Data Start Marker

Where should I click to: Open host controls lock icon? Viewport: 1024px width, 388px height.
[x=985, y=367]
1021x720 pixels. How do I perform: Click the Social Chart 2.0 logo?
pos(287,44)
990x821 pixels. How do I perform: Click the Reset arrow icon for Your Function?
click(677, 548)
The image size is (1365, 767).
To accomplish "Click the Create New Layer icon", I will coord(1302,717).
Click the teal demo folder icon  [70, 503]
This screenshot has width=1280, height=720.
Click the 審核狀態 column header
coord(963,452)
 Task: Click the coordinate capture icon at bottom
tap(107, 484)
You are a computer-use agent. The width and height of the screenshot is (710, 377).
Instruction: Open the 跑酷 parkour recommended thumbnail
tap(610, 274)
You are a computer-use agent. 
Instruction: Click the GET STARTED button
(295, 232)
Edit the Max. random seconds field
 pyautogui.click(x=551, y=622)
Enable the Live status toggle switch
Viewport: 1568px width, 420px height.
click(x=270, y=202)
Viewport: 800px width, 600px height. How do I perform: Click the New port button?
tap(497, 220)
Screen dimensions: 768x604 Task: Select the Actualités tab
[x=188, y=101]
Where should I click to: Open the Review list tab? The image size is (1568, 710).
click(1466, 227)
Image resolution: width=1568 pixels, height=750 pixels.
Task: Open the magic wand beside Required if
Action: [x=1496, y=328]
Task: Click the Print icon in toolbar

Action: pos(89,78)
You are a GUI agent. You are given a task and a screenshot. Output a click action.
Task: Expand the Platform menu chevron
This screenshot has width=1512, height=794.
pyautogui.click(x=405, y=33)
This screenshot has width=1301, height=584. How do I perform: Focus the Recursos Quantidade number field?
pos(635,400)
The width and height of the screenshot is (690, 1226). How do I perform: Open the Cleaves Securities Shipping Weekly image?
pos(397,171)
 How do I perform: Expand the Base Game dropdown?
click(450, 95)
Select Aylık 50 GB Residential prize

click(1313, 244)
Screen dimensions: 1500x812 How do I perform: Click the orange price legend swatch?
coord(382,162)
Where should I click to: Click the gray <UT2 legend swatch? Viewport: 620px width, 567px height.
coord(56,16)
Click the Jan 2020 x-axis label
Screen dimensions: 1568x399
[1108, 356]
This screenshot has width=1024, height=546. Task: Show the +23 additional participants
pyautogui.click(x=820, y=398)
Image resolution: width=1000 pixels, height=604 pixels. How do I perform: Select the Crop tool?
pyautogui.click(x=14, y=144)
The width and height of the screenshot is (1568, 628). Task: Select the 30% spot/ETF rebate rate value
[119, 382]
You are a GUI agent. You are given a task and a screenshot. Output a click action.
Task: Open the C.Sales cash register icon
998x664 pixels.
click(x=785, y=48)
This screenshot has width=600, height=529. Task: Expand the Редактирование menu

Data End Marker

Write the lines out again exactly, beginning at the line that contains "Screen dimensions: 1568x399" and stopping only at the final line of the listing above.

Solution to this problem
Screen dimensions: 1568x399
[1108, 356]
This screenshot has width=1024, height=546. Task: Show the +23 additional participants
pyautogui.click(x=820, y=398)
Image resolution: width=1000 pixels, height=604 pixels. How do I perform: Select the Crop tool?
pyautogui.click(x=14, y=144)
The width and height of the screenshot is (1568, 628). Task: Select the 30% spot/ETF rebate rate value
[119, 382]
You are a GUI agent. You are given a task and a screenshot. Output a click action.
Task: Open the C.Sales cash register icon
998x664 pixels.
click(x=785, y=48)
This screenshot has width=600, height=529. Task: Expand the Редактирование menu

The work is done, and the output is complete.